Exciting promise for epigenetic-based pain therapeutics

As a consequence of growing up in Buffalo, NY, I have never adjusted well to high temperatures. This became a bit of a problem in graduate school, when I lived in Baltimore, MD (summer average temperature is around 90F!). One morning I was particularly motivated and went for a jog, it was only 80 degrees; I thought I would be fine!  However, when I was only two miles into my routine (no problem at that time…) I broke out in a cold sweat, became dizzy, and felt instantly nauseous and weak. It was AWFUL! Luckily, I recognized these symptoms and rested in the shade until I could safely walk home. But what if these symptoms didn’t occur? What if I hadn’t felt awful? Likely, I would have suffered a serious heat stroke. Such what-if’s are a constant concern for people with CIP (congenital insensitivity to pain). Without pain, everyday activities become dangerous.

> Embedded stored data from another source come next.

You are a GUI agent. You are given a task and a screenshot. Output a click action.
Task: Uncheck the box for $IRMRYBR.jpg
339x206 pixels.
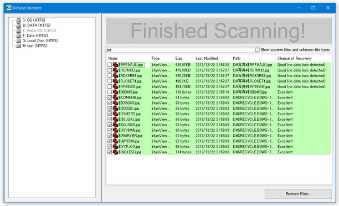tap(110, 136)
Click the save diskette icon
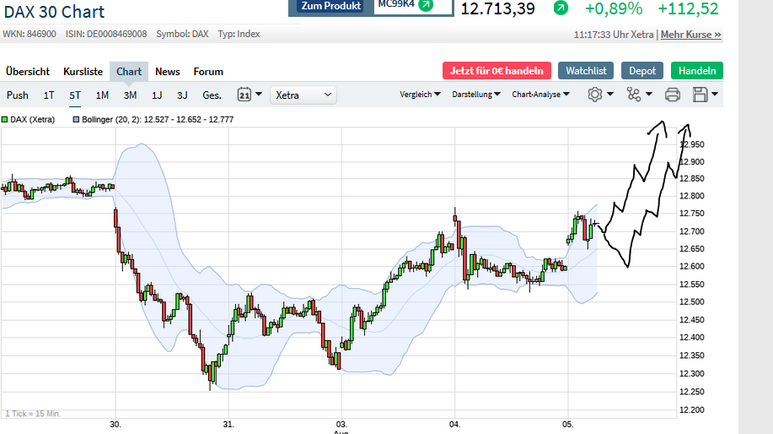Image resolution: width=773 pixels, height=434 pixels. 700,95
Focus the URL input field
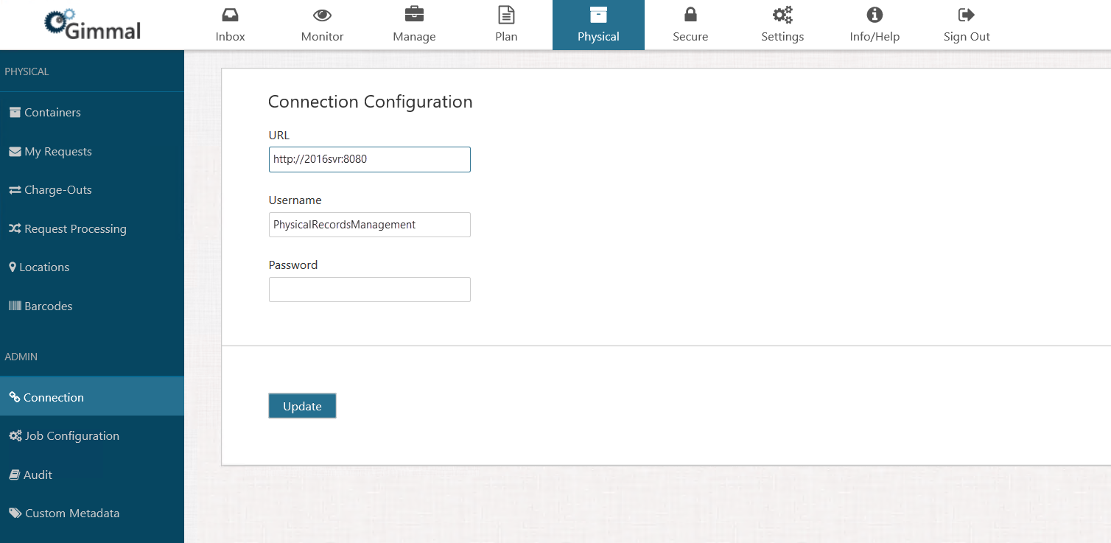Viewport: 1111px width, 543px height. [x=369, y=159]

CIP is a rare autosomal recessive genetic disease that results in a complete loss of pain perception1. Patients cannot feel extreme injuries such as a broken bone or a third-degree burn2,3,4. Consequently, continual self-mutilation results in lesions to the tongue, bone deformities, corneal scarring, and neuropathic joints5. Patients also cannot recognize signs of internal illness such as infection4. Therefore, those with CIP must diligently survey themselves to access their health daily.

Recently, Chen et al. discovered a set of CIP-related mutations in the PRDM12 gene5. PRDM12 encodes a SET domain protein expressed in nociceptors (pain-sensing neurons) and is required for nociceptor development5. Unlike most SET domain proteins, PRDM12 does not have intrinsic histone methyltransferase activity; instead PRDM12 recruits G9a to dimethylate histone H3 at the lysine 9 position (H3K9me2)5. CIP-related mutations disrupt G9a recruitment and therefore, the histone-modifying potential of PRDM125. Accordingly, precise localization of H3K9me2 during nociceptor development may be essential for pain sensation.

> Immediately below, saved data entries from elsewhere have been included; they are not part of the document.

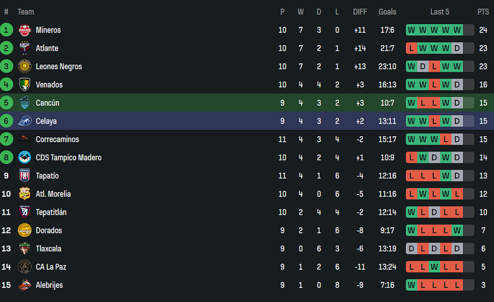Click the Tlaxcala team badge

[x=25, y=249]
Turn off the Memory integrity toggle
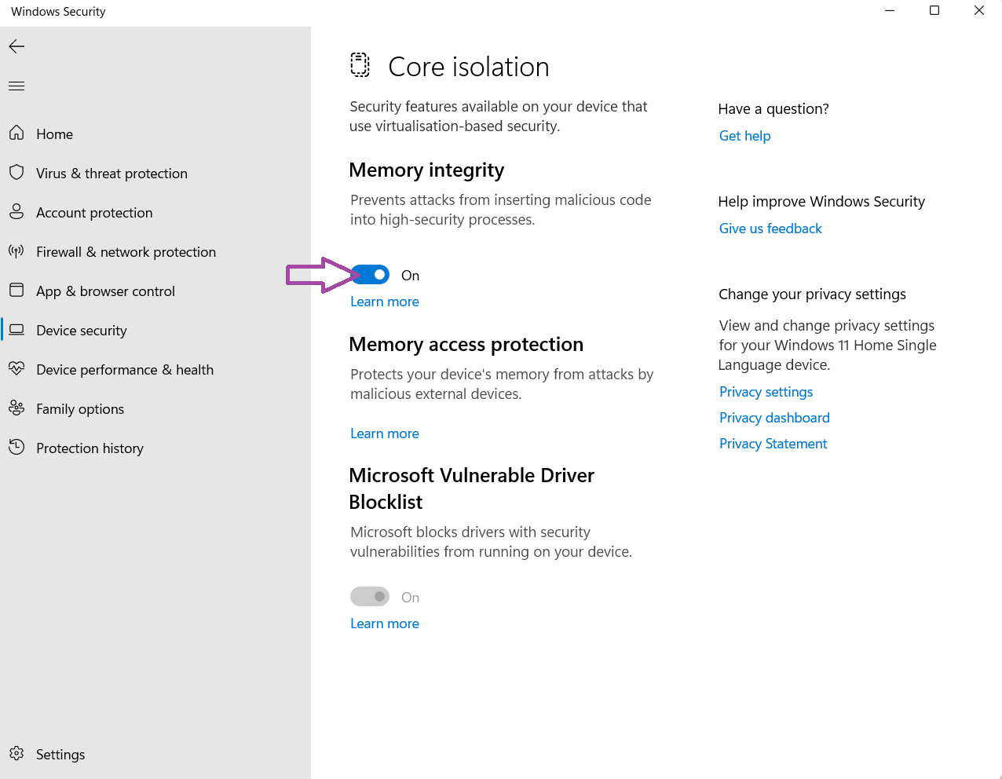This screenshot has height=779, width=1002. pyautogui.click(x=371, y=275)
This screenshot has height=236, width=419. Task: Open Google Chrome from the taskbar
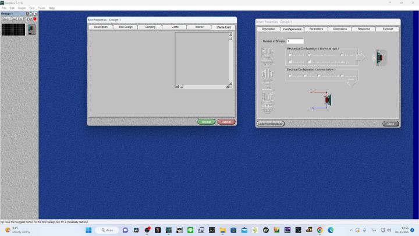tap(319, 230)
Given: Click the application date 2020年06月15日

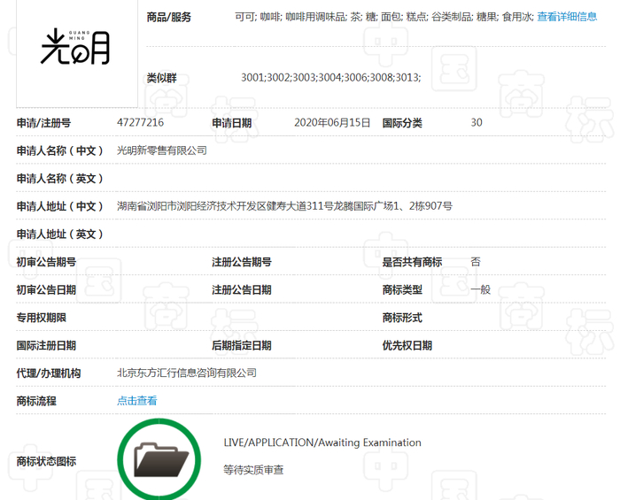Looking at the screenshot, I should click(x=332, y=123).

Although too little pain is dangerous, chronic pain is a huge problem for over 100 million Americans6. Inhibition of PRDM12 may provide a promising target for pain therapeutics. It will be interesting to learn the in vivo effects of PRDM12 inhibition in rodent pain models. As current opioid-based pain medications are highly addictive, new pain management treatments represent a huge medical need.


1.)  Peddareddygari, Oberoi, and Grewal (2014). Congenital Insensitivity to Pain: A Case Report and Review of the Literature. Case Reports in Neurological Medicine.

2.)  Genetics Home Reference (2012). Congenital Insensitivity to Pain. Retrieved from http://ghr.nlm.nih.gov/condition/congenital-insensitivity-to-pain

3.)  ABC News (2013). Meet the Child Who Feels No Pain. Retrieved from http://abcnews.go.com/Health/meet-toddler-feels-pain/story?id=20658484&page=2

4.)  Chen et al. (2015). Transcriptional regulator PRDM12 is essential for human pain perception. Nature Genetics Letters.